* _MATERIAL SUPPLIED_
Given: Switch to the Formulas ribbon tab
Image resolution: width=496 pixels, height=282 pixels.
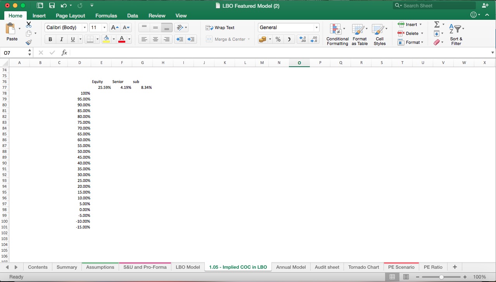Looking at the screenshot, I should pyautogui.click(x=106, y=16).
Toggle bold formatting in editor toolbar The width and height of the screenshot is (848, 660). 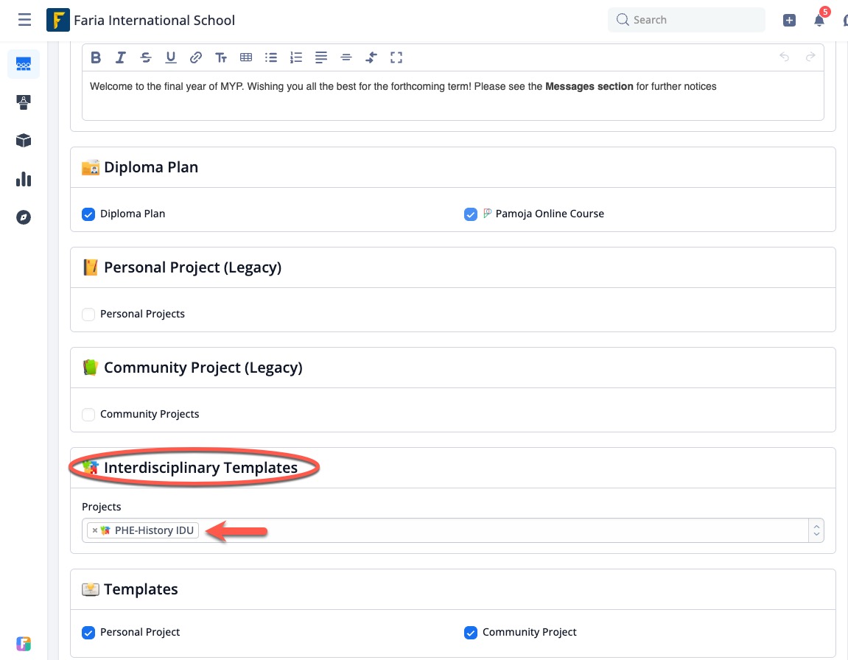tap(96, 57)
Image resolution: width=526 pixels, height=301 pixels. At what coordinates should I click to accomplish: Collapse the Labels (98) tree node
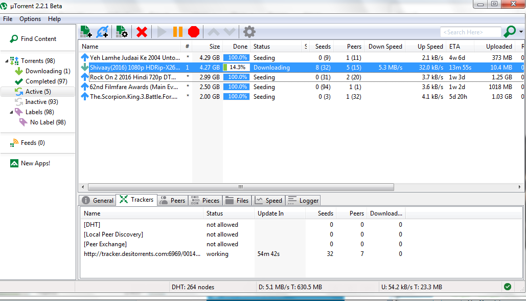[x=12, y=112]
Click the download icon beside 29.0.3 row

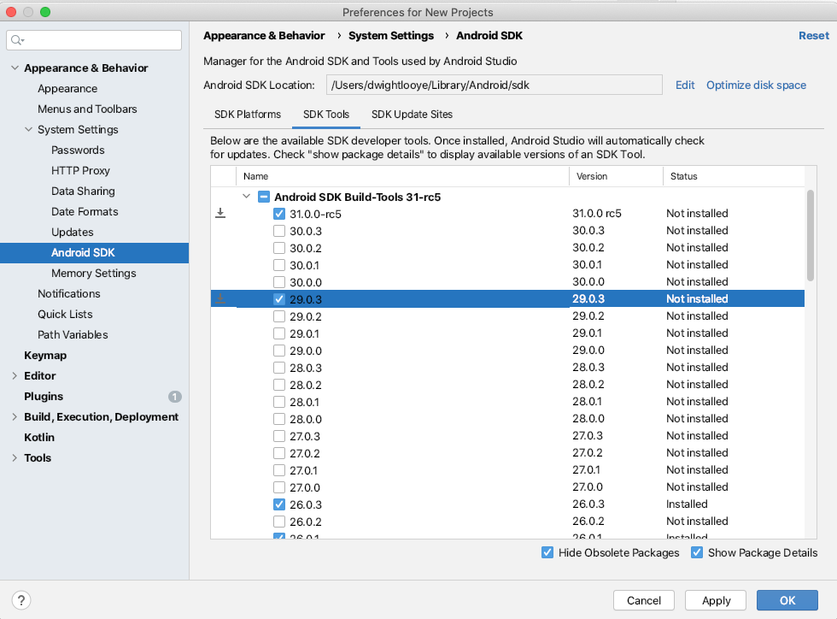(220, 299)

* _YOUR GOAL_
Could you repeat word for word only the lines from the one that contains "Image resolution: width=526" through the end of the listing, leaving out the pictures?

* _RESPONSE_
Image resolution: width=526 pixels, height=301 pixels. At what coordinates should I click to accomplish: Collapse the Labels (98) tree node
[x=12, y=112]
Click the download icon beside 29.0.3 row

(220, 299)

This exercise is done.